When the LLP was introduced in 2005 it met with high expectations. The publicly articulated demand for this business form and its appealing functional combination of being exempt from corporate taxation while at the same time providing for limited liability of its members seemed like a recipe for success. Ten years later, however, it is clear that these expectations have not materialized. The roughly 5,500 LLPs set up since 2005 are dwarfed by the 75,000 LLCs established since 2006. Moreover, both these numbers are overshadowed by the 500,000 stock corporations founded during the same period, even if one takes into account that a part of these newly formed stock corporations are former limited companies.

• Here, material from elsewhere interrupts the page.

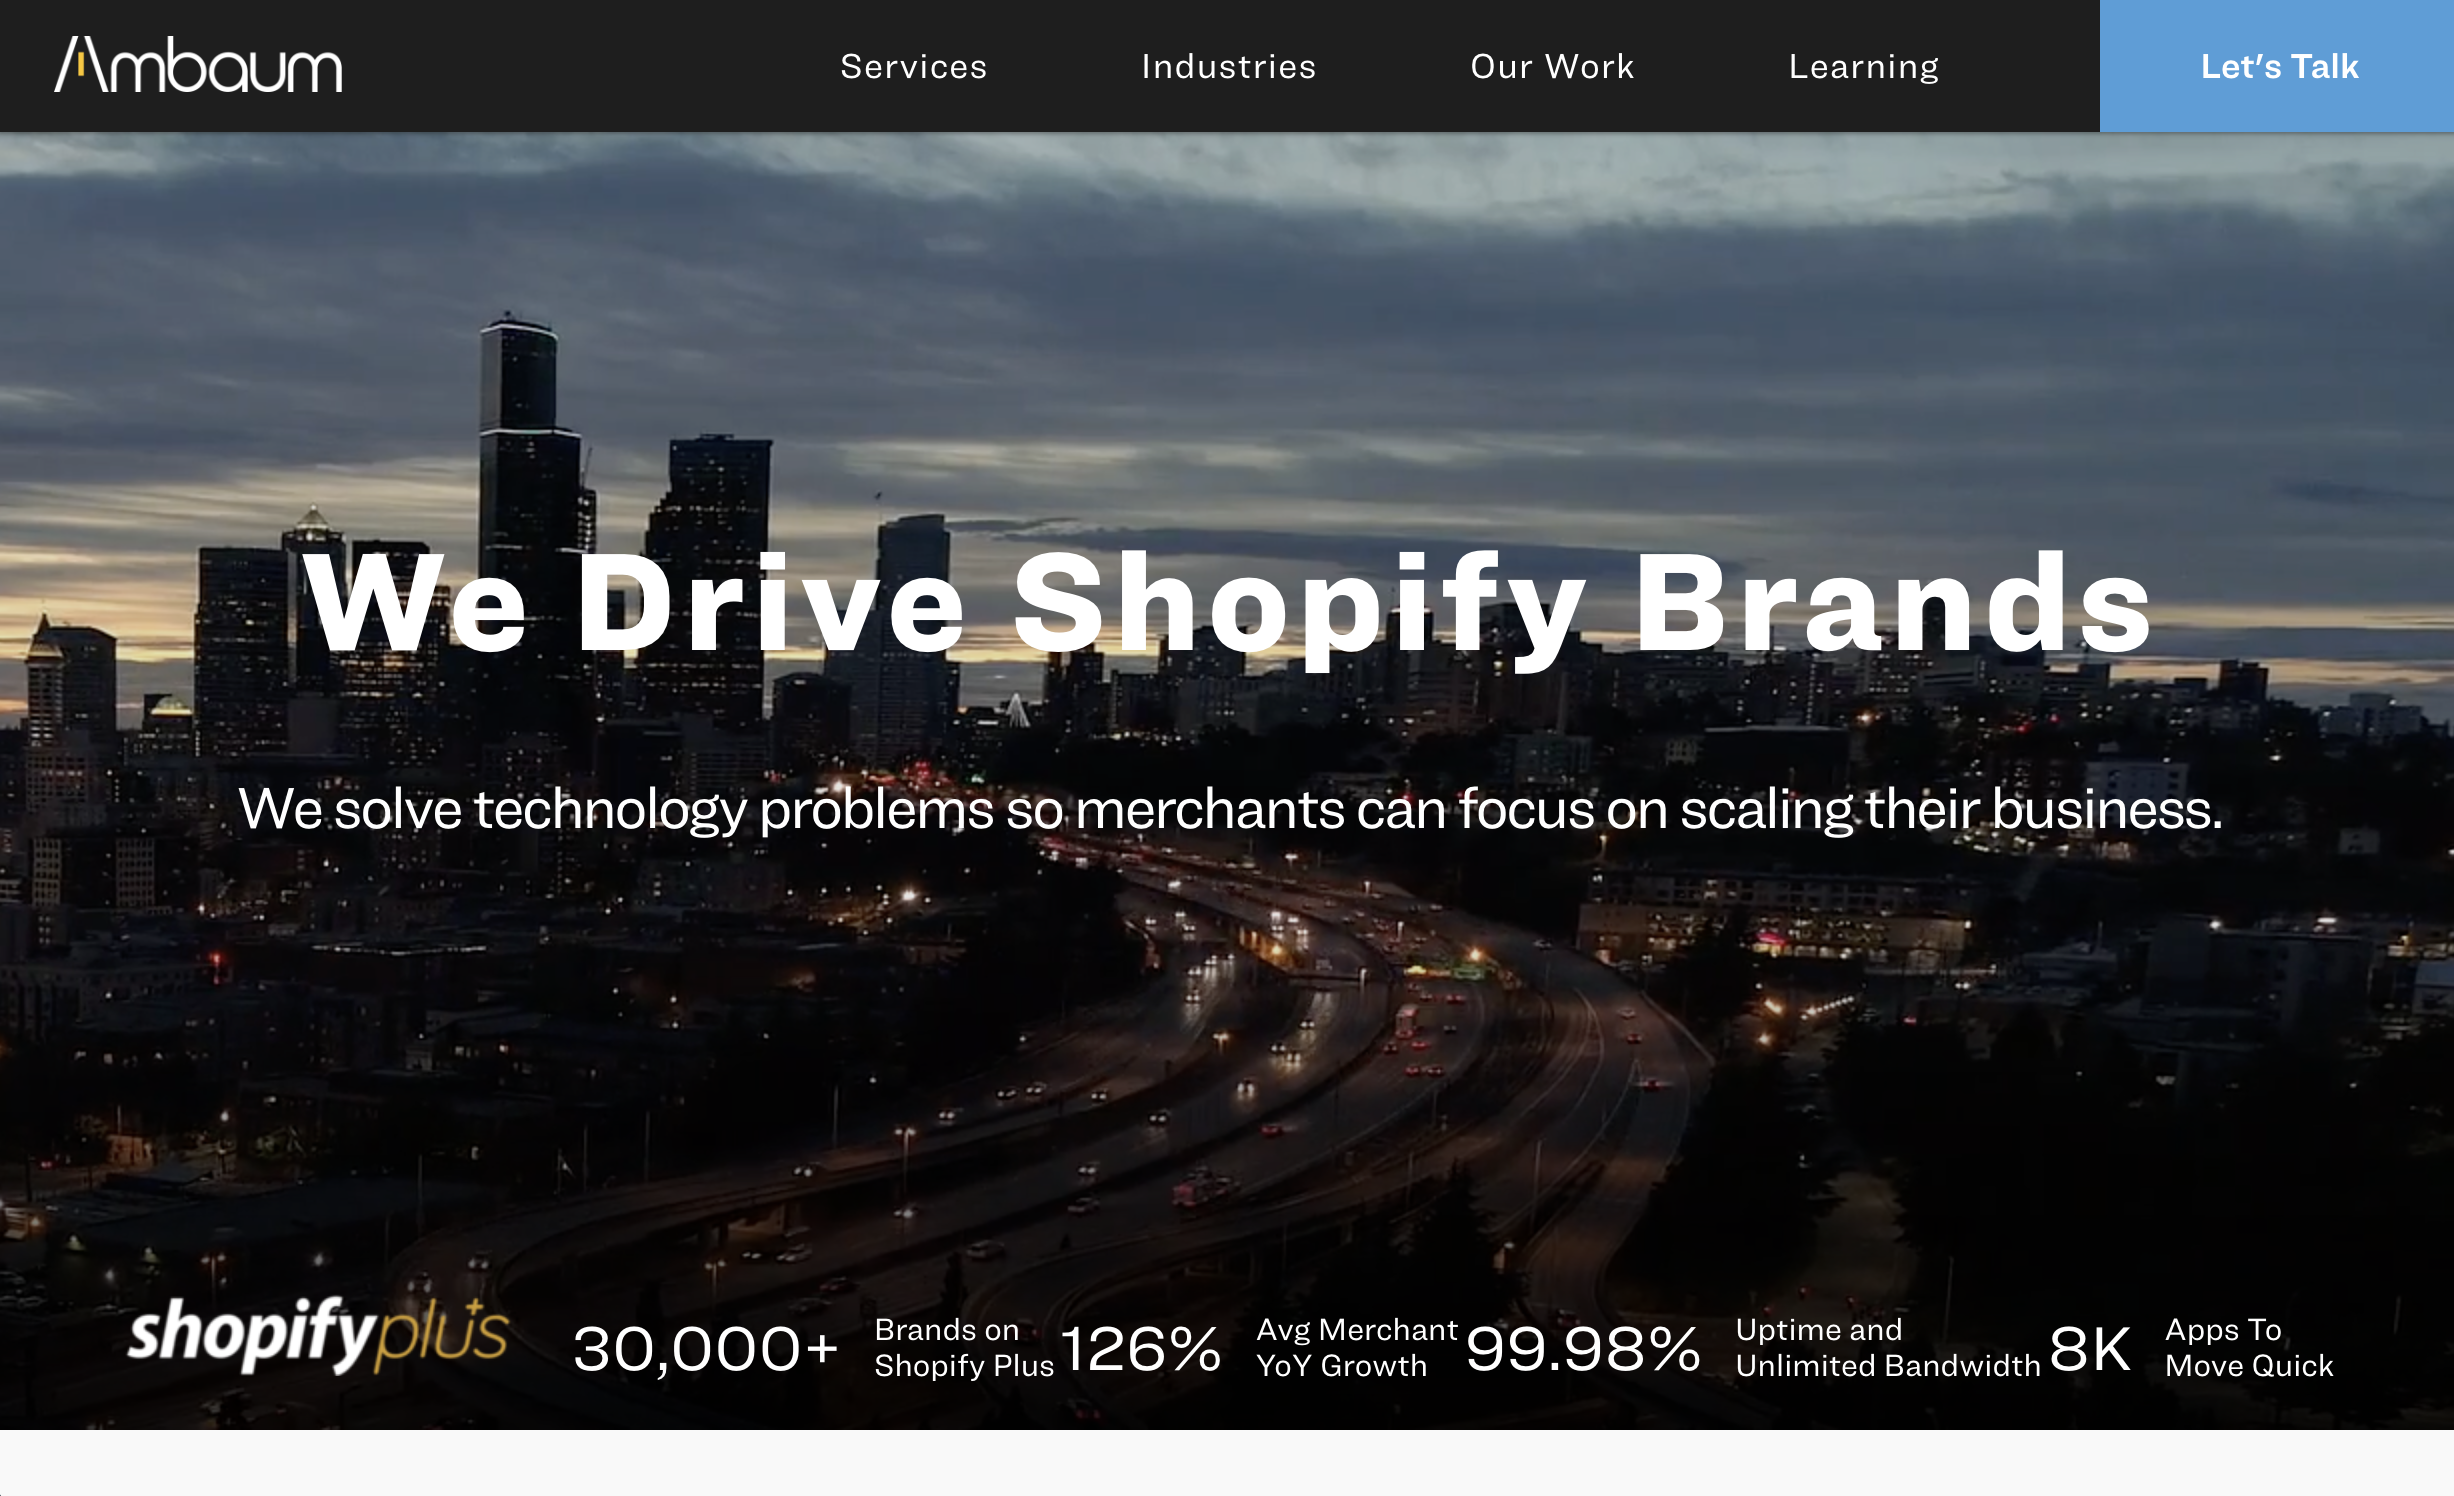This screenshot has height=1496, width=2454.
Task: Click the 99.98% uptime figure
Action: (1582, 1348)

The common understanding is that the unpopularity of the LLP is caused by the overly restrictive (mandatory) regulations of the LLP Act governing the management of an LLP. Its partners do not only have the right but also the obligation to manage the partnership’s businesses. This duty may not be fully delegated to other partners and, accordingly, a partner cannot confine his engagement in the LLP to a purely financial contribution. Furthermore, as a rule, the consent of all partners is required for fundamental management decisions concerning the purchase or sale of important assets as well as the obtaining of significant loans. The rationale behind these restrictions seems to be the legislature’s concern to deter the use of an LLP for the purposes of tax avoidance or risk-shifting to the detriment of the partnership’s creditors. It should also be noted that the LLP Act does not allow for the use of the legal form of an LLP as a business entity for the conduct of most of the independent professions. This restriction stands in contrast to the practice in the UK or in Germany where law firms and others are generally allowed to make broad use of the legal form of an LLP or a partnership with limited professional liability (PartGmbB) respectively, and actually do so in order to limit their individuals’ exposure to liability claims.
Japan followed an international trend when introducing the LLP in 2005. The reception of the LLP as a legal transplant (mainly) from the U.S. is another example for the ongoing re-orientation of Japan’s corporate and partnership laws away from its traditionally close ties to German law towards American law.